I found this one at Golden Oldies in 1997, after a long dry spell without finding any of the Laff albums for a while. This cover shows Richard as a stablehand, putting a shoe on a horse, which doesn't seem to tie in with any of his movies. Then there was a reissue of this in 1982 with a different album cover and title: "Show Biz".
This would be the start of the Laff albums using different sources for material, often in the middle of a routine, or even before one was over.
"Prison Play" from the first album opens up side one, but nothing new, or anything different. The rest of the album side is also from the Troubadour, but in slightly lesser quality audio. He talks about feeling really energetic and juiced up ("I Feel"), then it cuts into his days growing up with the gangs on the back streets of Peoria, this routine being one where all the smaller guys gather up to watch the bigger guys have it out. Then it goes into a bit about being in jail and getting beaten up by one of the officers for stepping out of the chow line: "He didn't call me a nigger or nothin', 'cause there was a lot of colored cats hangin' around...he said things like, "Y-y-y-you dark person!".

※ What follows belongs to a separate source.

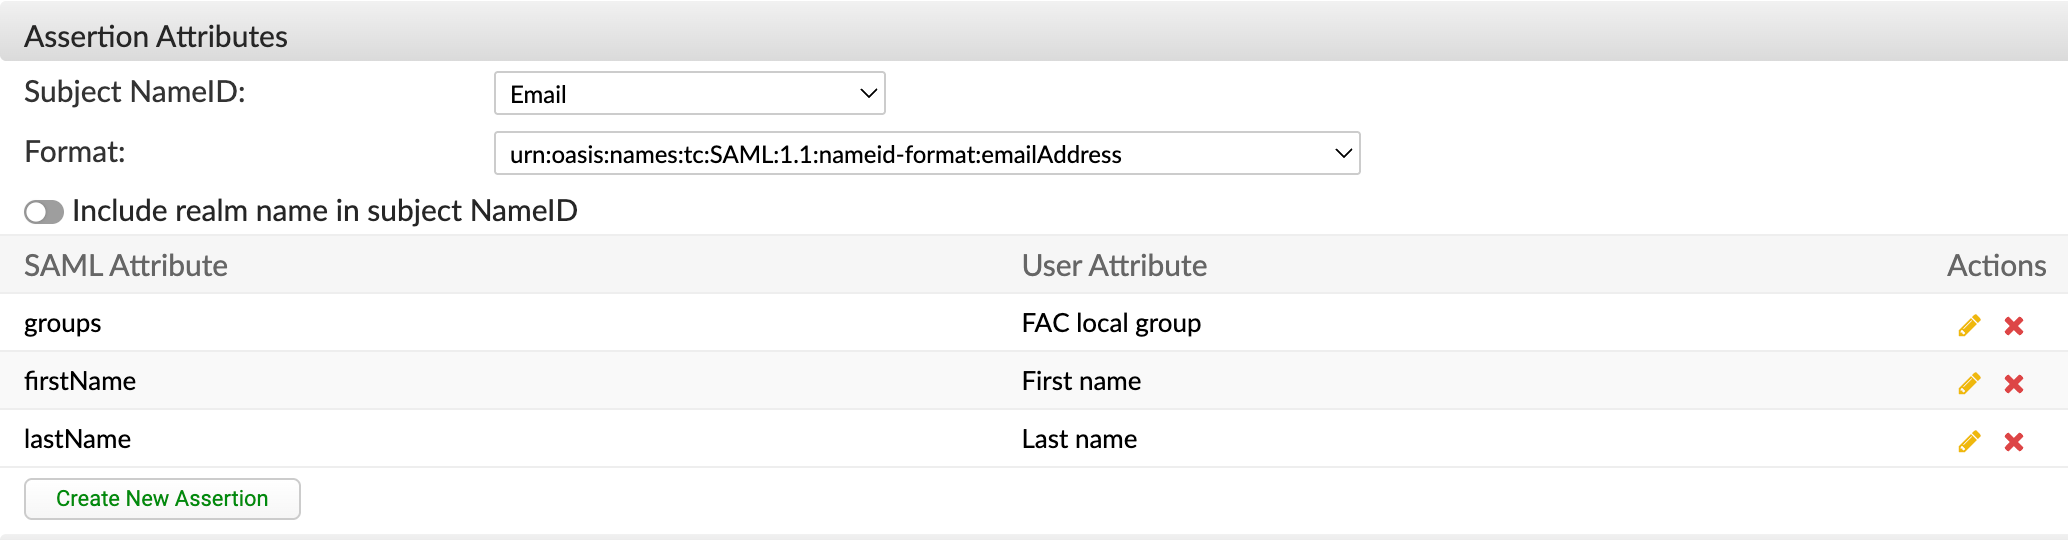Open the Subject NameID dropdown
The width and height of the screenshot is (2068, 540).
[689, 94]
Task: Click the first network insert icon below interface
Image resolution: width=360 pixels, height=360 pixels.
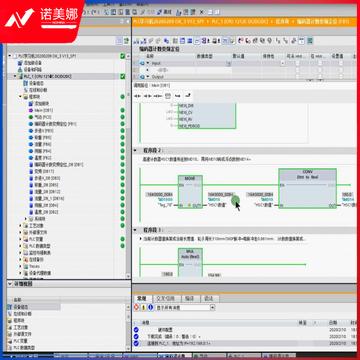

Side two opens up with the opening part of the "Wattstax Monolouge", recorded at the Summit club in 1972, but with laughter edited in from another source, as the original source sounds like there's only a handful of people around him. Then it goes into the "TV Panel Show" routine (under the name "Black Nationalist") from the first album, same edits and all. After that, it goes into the middle of the famous "Wino & Junkie" routine, a bit about an angry father in the the neighborhood warning all the guys to stay away from his daughter, and then a bit about a TV show they used to watch in the old days, featuring an old singing cowboy, accompanying himself with a battered, out-of-tune guitar. (A better version of this can be found on The Wizard Of Comedy ).